Al no poder desvirtuar los cargos en su contra, Uribe terminó lloriqueando ante Donald Trump, pidiéndole un auxilio de impunidad; hasta graduaron de juristas a una comparsa de negociantes, favorecidos por sus gobiernos, para que conceptuaran la necesidad de un fallo absolutorio. De paso, graduaron de jurisconsultos a periodistas de los medios corporativos, y desataron campaña de intimidación contra la juez, y contra la sociedad en general.

Por eso, antes de la lectura del fallo, por la jueza Sandra Heredia, ya la sociedad colombiana sabía que era culpable, no sólo de los tres delitos que se le endilgaban, también de otros de lesa humanidad.

El 28 de julio el país siguió las once horas de lectura del fallo condenatorio. Una pieza impecable de filigrana jurídica y gramatical; culta, argumentada, pedagógica. Y anunció lo que todos sabían, que Álvaro Uribe es culpable. Tal como Al Capone y los grandes mafiosos, él termina enjuiciado por los delitos menos graves que ha cometido, aunque engañar a la justicia, y por ende al país, es muy grave. Los doce años de cárcel perecen pocos, pero rompe el principio de la justicia sólo para los de ruana.

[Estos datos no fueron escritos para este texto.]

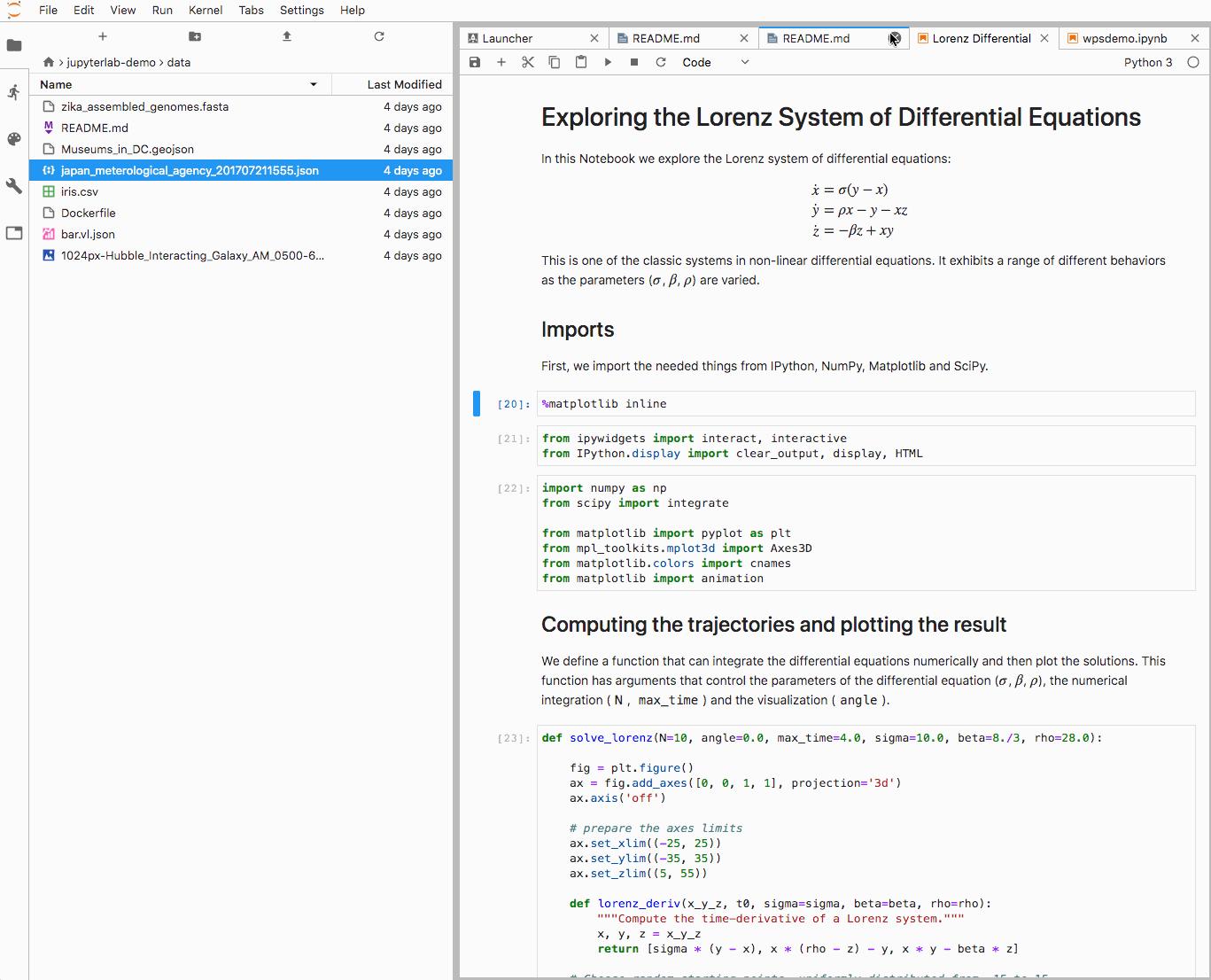Restart the kernel

tap(661, 62)
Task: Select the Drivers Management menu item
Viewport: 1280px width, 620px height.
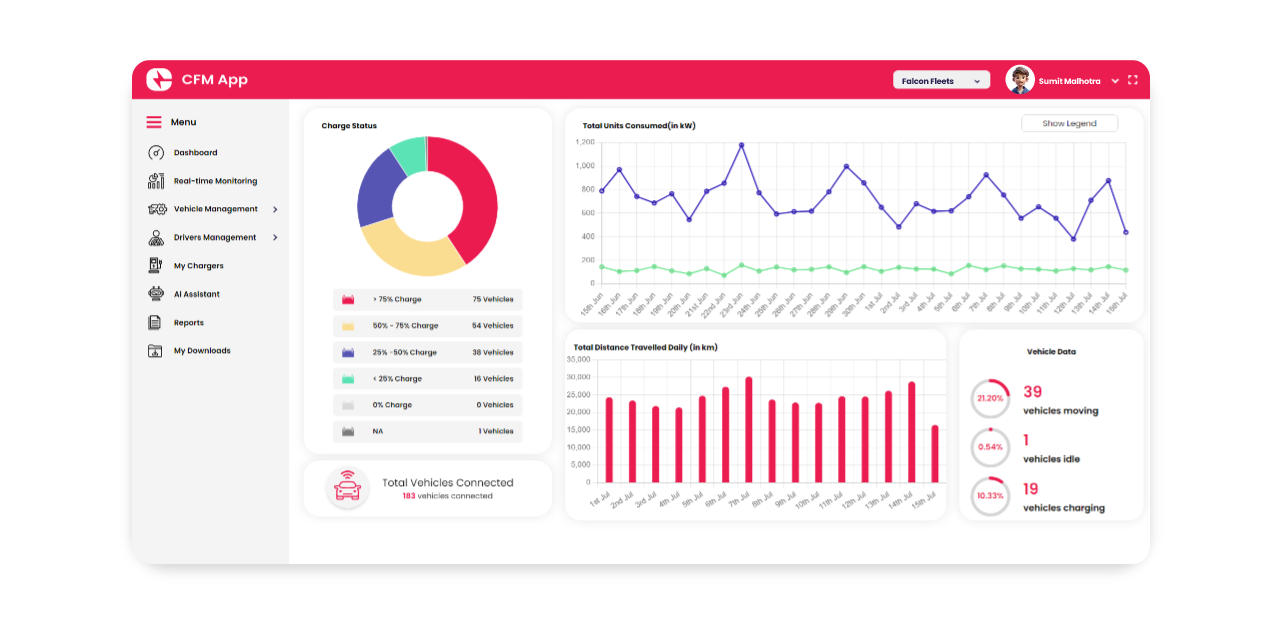Action: 214,238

Como era de esperarse, en un país con nueve millones de víctimas, hubo celebración general, con fiestas en las calles, mientras seguidores de Uribe vociferaban, amenazaban, y hacían solicitudes al imperio de aranceles, sanciones, e invasiones. Las que Trump ha despreciado. Así se profundiza el divorcio de la extrema derecha con una ciudadanía que entendió que se dejan atrás dos siglos de impunidad.